SiriDB / siridb-admin

SiriDB - Tool for managing SiriDB databases
MIT License
12 stars 7 forks source link

better doc request: pool, replica, pool-id #8

Open alekibango opened 6 years ago

alekibango commented 6 years ago

I am trying to understand how siridb works. What exactly replica and pool is? How it works? What exactly is the relation between server, pool, replica, database, timeseries, shards ? How do i check (list) how i did configure those relations?

PS: i just found blog post http://siridb.net/blog/how-we-store-time-series-in-siridb/ which is interesting, and i really like the explanation about files and indexes, but the blog post is not good enough to solve this issue.

Idea: making simple (UML) diagram explaining relations of server, pool, replica, database, timeseries, shards might be very good.

Also help text is somewhat wrong here (new pool instead of new replica):

$ siridb-admin_1.1.3_linux_amd64.bin  --help  2>&1 |tail -n 7
  new-pool --db-name=DB-NAME --db-user=DB-USER --db-password=DB-PASSWORD --db-server=DB-SERVER [<flags>]
    Expand a SiriDB database with a new pool.

  new-replica --db-name=DB-NAME --db-user=DB-USER --db-password=DB-PASSWORD --db-server=DB-SERVER --pool=POOL [<flags>]
    Expand a SiriDB database with a new pool.
alekibango commented 6 years ago

Answering myself, this should be improved and placed into docs somewhere

Time Series (TS) = named, ordered set of [time, value]; Server = resource we can connect to, for example to insert or query data. Pool = group of servers. data written to one server will be replicated to all servers in a pool,

Time Series are always (automatically) assigned to a Pool. They cannot move to another pool, They can rarely move to another pool (when we add new pool).

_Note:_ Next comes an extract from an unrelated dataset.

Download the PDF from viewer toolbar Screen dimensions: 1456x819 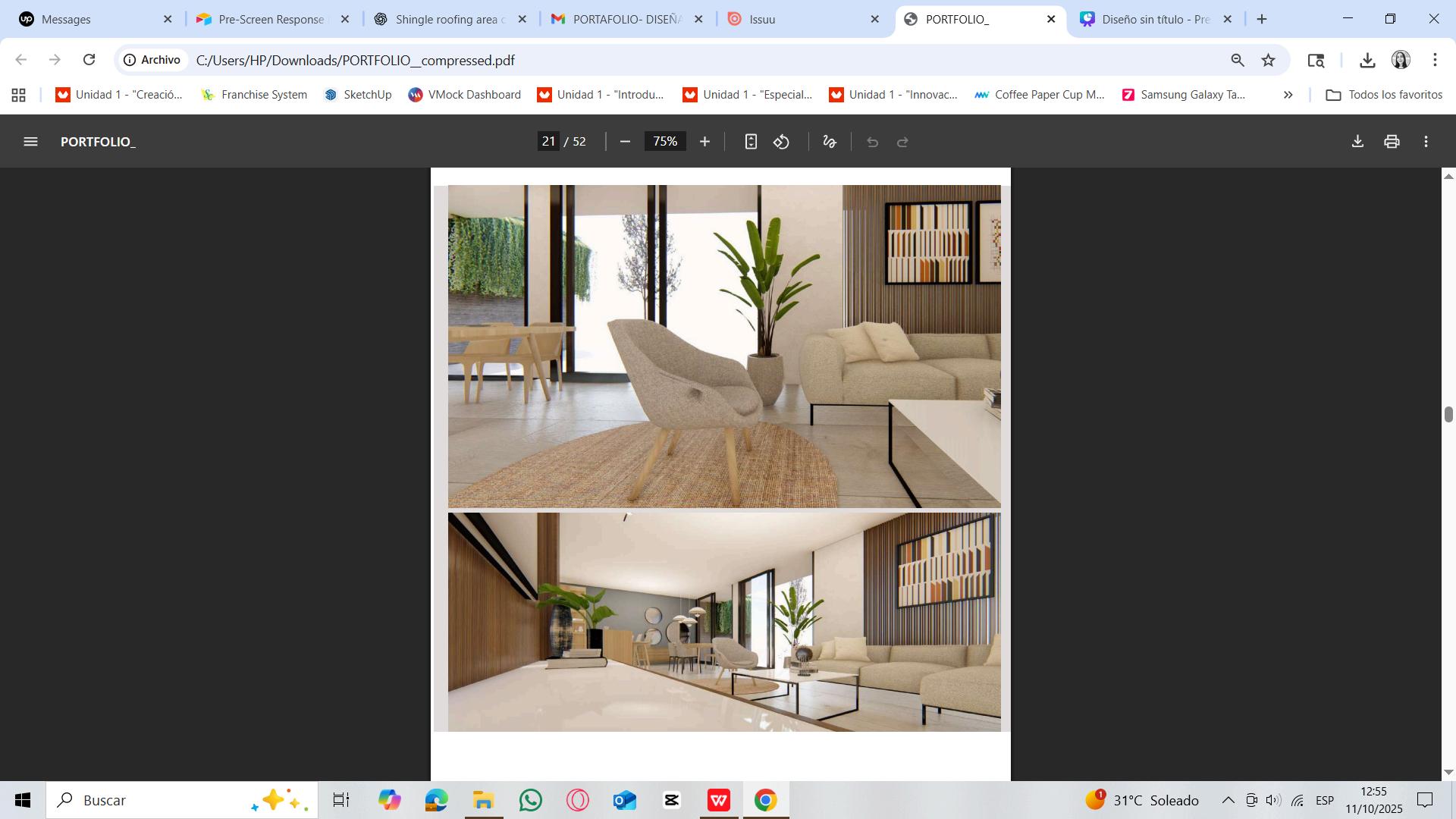(x=1357, y=142)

Shard = continuous and time limited part of TS (from - to); All shards of one TS are stored in the same pool (which one is decided by time series name) Replica = other server(s?) in a pool,

More questions: Will writing data to any server return success even if it is not yet replicated anywhere? is it possible to configure number of successfull replications before returning success? (1, 2. .., N, most, 40%, 67%, ...)

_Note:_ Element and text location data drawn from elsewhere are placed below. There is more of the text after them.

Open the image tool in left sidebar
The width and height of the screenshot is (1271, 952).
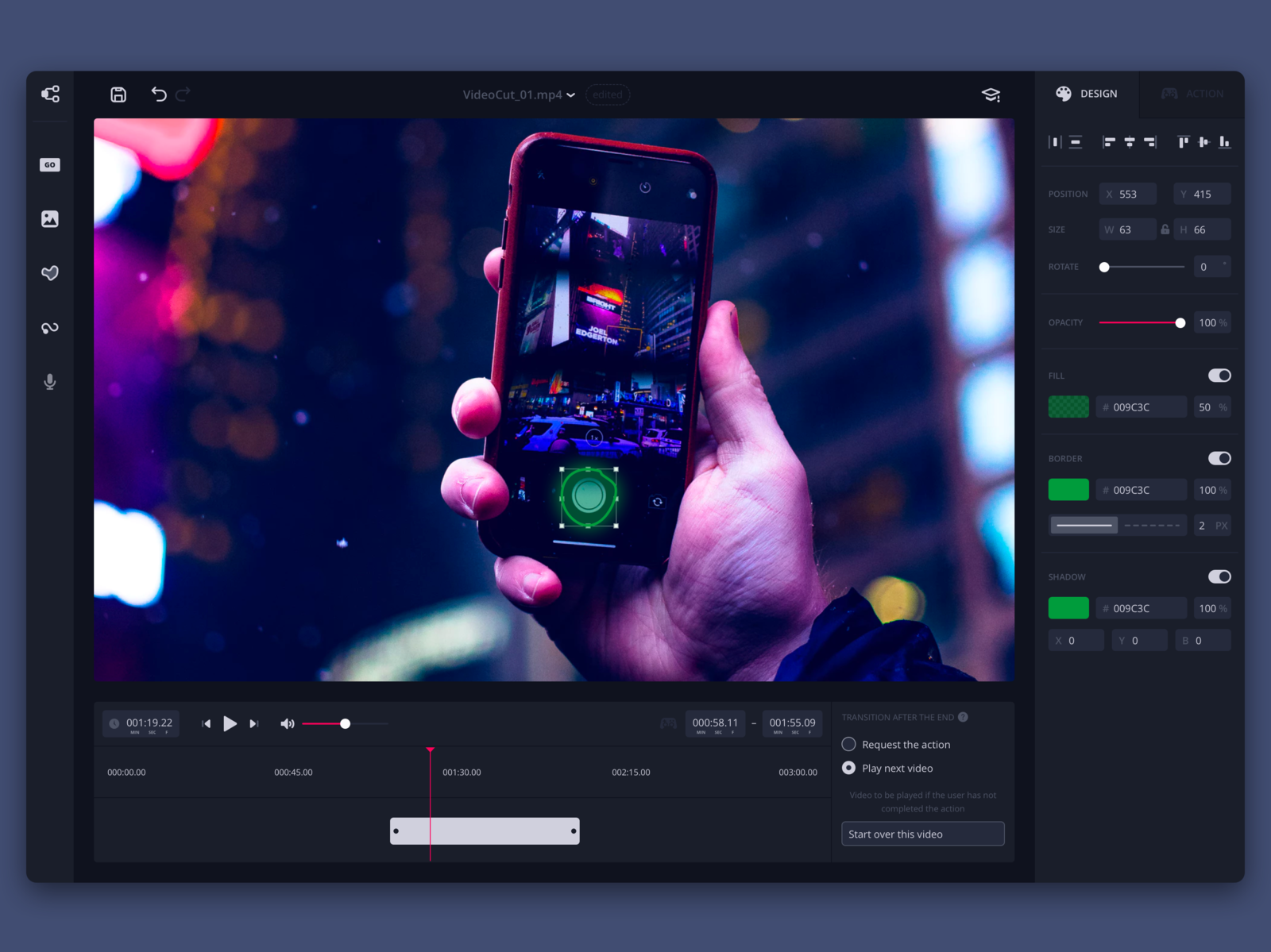(x=49, y=219)
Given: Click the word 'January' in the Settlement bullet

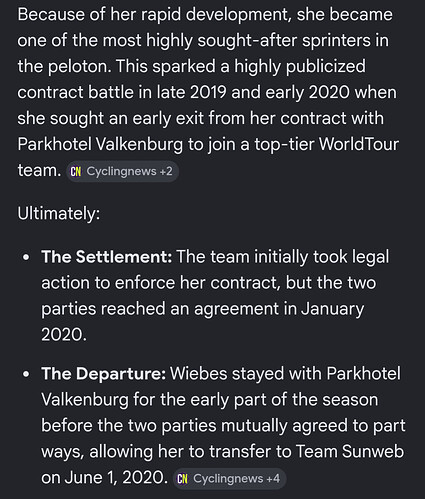Looking at the screenshot, I should point(332,309).
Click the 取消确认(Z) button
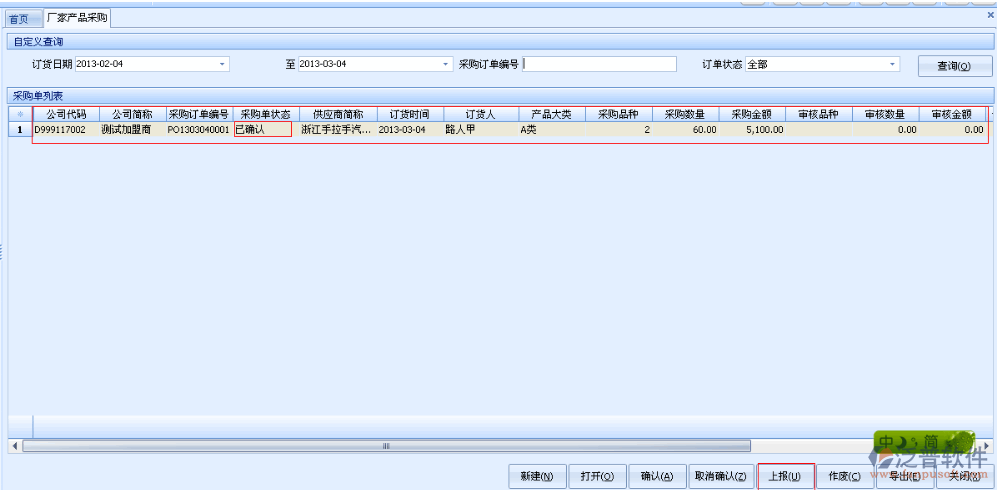998x490 pixels. (720, 477)
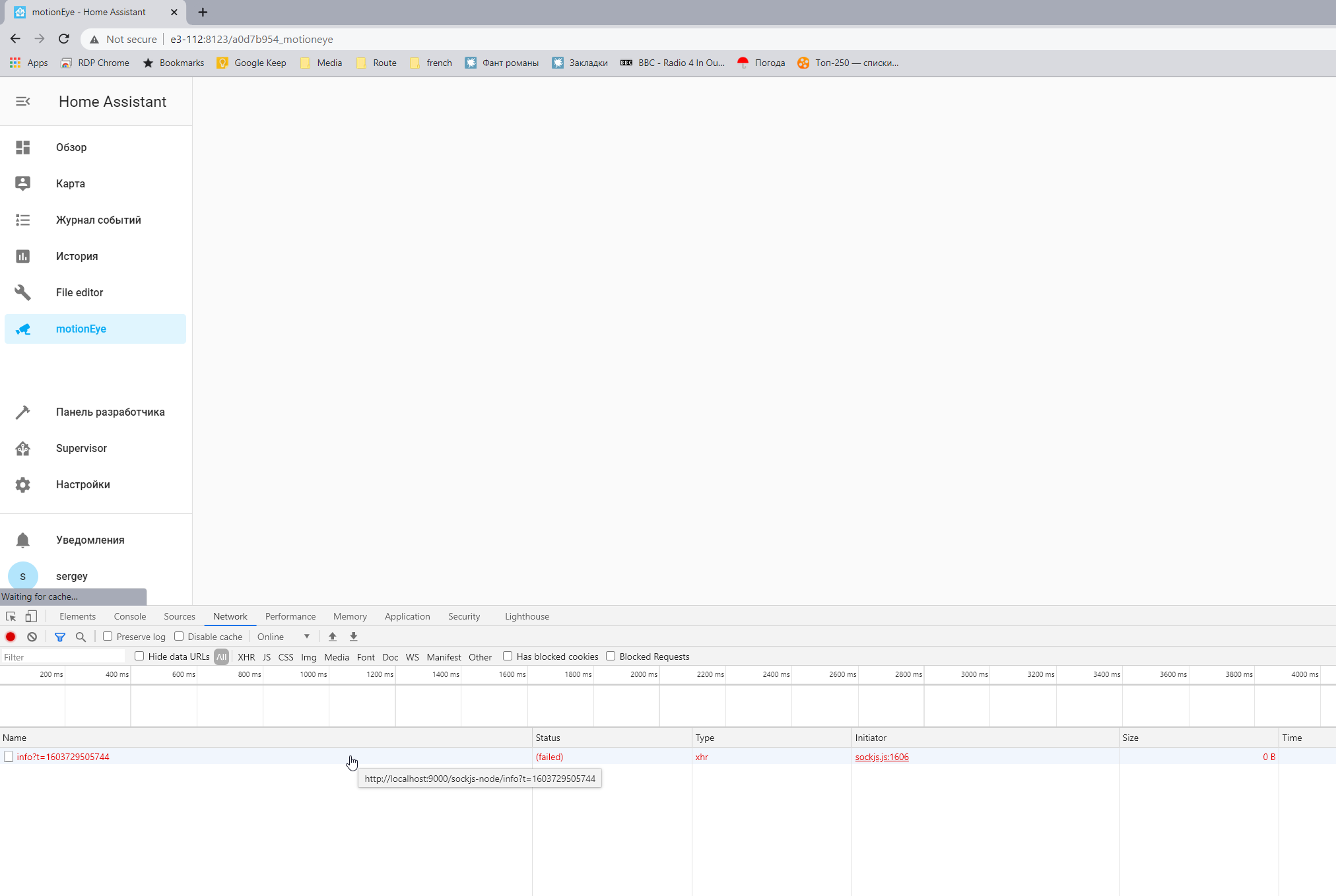
Task: Follow the sockjs.js:1606 initiator link
Action: 882,757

joente commented 6 years ago

Thank you for the feedback. We will soon update the documentation and try to clarify some concepts.

Your last questions:

Will writing data to any server return success even if it is not yet replicated anywhere?

The server will respond with success in case the data is at least saved in a replication (queue) file so yes, it can return successful before the data is actually replicated.

is it possible to configure number of successful replications before returning success? (1, 2. .., N, most, 40%, 67%, ...)

No, this is not possible and the current version of SiriDB supports only two servers in each pool.

seybi87 commented 4 years ago

Hi guys,

I am currently looking into horizontally scalable time-series DBMS and so I came across the very interesting SiriDB.

Yet, I have similar problems in understanding the distribution concepts of SiriDB based on the exisitng documentations.

In particular, I have the following questions:

Thanks a lot in advaance for your help!

joente commented 4 years ago

Hi @seybi87,

Here are a few benchmarks we did to compare some cloud solutions. The benchmark results show that adding more pools results in an almost linear insert performance.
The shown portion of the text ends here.